Anatolii trascorre le sue giornate facendo piccole passeggiate sui colli di Teolo, camminate in cui a volte lo accompagna Ganna, la sua consuocera con cui ha condiviso il viaggio dall’Ucraina all’Italia. «Mi piace stare all’aria aperta e chiacchierare con gli altri ospiti accolti in struttura. D’estate mi piaceva rimanere seduto fuori sulla panchina e chiacchierare con le persone che passavano, ma adesso con il freddo sono costretto a stare dentro». La sua speranza così come quella di tutti coloro che, come lui, sono dovuti scappare all’improvviso dalla propria terra abbandonando la propria casa e i propri affetti più cari è che la guerra finisca presto. Del suo Paese gli manca tutto: gli amici, la casa, la sua routine quotidiana. «Ho costruito la mia casa con le mie mani e l’ho costruita anche per mia figlia.
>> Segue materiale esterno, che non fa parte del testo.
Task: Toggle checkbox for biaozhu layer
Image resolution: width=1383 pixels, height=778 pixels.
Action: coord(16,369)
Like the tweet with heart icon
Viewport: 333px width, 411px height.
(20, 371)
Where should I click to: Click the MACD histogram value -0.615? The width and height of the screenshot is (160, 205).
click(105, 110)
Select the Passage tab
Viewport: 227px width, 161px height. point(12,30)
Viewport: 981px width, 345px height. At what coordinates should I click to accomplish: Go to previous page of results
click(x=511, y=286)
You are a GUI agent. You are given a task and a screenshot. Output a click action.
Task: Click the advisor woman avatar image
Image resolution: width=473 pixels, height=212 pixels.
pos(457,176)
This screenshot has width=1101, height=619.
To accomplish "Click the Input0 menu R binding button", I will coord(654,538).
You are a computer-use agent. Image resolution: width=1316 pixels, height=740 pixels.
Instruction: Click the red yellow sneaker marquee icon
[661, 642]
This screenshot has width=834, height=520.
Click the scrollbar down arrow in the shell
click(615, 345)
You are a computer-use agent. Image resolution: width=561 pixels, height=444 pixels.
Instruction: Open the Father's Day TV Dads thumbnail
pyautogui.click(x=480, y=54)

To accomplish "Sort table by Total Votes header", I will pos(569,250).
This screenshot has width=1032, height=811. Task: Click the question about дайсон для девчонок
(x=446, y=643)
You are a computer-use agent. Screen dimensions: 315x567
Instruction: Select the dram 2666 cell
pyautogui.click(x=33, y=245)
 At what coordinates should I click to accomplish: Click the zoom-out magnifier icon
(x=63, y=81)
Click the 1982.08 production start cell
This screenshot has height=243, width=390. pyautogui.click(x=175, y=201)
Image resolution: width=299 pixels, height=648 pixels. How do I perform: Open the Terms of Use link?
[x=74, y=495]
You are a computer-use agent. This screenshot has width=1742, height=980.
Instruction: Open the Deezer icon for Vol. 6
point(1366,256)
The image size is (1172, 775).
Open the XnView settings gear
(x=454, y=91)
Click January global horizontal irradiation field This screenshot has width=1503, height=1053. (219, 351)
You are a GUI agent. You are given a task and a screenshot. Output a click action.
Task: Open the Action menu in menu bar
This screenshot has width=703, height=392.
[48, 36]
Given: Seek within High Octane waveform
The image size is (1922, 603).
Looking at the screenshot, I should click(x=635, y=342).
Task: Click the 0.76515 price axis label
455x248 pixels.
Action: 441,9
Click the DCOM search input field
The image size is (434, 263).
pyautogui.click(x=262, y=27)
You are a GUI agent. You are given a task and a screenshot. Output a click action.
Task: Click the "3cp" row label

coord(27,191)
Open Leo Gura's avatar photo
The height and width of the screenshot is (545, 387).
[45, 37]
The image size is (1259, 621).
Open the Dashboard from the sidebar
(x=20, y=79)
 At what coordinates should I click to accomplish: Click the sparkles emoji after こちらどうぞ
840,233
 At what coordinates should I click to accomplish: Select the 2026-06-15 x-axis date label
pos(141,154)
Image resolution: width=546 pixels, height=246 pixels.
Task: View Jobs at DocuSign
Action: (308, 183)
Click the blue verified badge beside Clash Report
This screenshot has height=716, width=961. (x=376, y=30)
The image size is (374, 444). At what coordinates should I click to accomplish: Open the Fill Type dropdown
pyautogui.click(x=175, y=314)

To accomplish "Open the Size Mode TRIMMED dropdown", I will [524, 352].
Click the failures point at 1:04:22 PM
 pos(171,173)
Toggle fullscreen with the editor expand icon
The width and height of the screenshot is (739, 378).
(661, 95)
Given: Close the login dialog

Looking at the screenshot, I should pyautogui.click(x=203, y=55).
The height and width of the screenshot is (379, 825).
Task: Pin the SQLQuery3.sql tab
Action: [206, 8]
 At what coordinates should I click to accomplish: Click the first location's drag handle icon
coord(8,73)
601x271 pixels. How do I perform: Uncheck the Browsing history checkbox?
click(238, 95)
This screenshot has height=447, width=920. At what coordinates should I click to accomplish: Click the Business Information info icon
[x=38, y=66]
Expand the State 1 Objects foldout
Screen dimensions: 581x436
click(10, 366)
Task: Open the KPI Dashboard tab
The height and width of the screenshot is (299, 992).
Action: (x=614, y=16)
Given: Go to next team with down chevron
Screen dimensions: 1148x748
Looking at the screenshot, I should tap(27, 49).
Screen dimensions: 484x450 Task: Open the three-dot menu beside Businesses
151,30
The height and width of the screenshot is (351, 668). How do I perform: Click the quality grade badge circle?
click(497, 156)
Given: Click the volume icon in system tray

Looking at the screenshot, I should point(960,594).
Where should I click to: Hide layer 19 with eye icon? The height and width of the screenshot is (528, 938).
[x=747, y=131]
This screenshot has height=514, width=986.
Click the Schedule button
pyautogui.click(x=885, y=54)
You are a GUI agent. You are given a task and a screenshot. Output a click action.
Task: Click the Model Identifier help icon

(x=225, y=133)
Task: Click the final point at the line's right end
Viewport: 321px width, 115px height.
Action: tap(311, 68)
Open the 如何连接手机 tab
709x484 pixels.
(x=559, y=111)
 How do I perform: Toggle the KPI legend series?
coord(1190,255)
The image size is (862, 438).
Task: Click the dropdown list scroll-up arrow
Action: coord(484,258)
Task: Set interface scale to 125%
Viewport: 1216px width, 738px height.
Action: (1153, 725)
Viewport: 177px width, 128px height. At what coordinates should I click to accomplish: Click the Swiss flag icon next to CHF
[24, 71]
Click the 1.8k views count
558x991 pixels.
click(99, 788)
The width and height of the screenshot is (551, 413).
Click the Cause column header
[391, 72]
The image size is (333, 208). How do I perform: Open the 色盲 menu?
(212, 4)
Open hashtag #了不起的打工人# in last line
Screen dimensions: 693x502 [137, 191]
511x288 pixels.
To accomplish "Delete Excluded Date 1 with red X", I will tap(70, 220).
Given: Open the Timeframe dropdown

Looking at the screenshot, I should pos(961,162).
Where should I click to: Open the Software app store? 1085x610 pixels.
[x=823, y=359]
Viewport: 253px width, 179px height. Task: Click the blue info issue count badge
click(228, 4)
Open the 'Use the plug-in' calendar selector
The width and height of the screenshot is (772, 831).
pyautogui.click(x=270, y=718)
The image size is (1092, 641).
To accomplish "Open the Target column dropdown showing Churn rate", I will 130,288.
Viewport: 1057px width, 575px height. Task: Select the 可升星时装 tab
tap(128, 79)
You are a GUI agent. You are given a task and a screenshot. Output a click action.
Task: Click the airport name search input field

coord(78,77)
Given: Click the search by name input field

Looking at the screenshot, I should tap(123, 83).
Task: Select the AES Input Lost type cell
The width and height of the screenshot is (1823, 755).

Avevo pensato al mio futuro e a quello della mia famiglia in Ucraina e speravo di invecchiare nella mia casa con la mia famiglia vicino».
A causa di una guerra che non accenna a finire, il momento del ritorno nella sua terra si fa ogni giorno sempre più lontano. Il suo obiettivo è ora quello di ricongiungersi presto con le due figlie arrivate prima di lui in Italia, per poter finalmente ritornare a vivere insieme. Ma Anatolii non è il solo a vedere affievolirsi la speranza del ritorno nella propria patria. Come spiega Francesca Temporin della Orizzonti Cooperativa Sociale: «inizialmente le difficoltà di inserimento e integrazione erano più complesse perché c’era comunque la speranza di ritornare. Ora sembra che tutti si stiano rendendo conto che la fine della guerra non è dietro le porte e pertanto stanno iniziando anche a ragionare in altri termini, dicendo “io ci provo ad inserirmi qua e ad integrarmi e se eventualmente riesco a tornare al mio Paese ci torno volentieri ma, se non è possibile in tempi brevi, almeno inizio a costruirmi una parte di futuro qua”. È un processo molto delicato e complesso».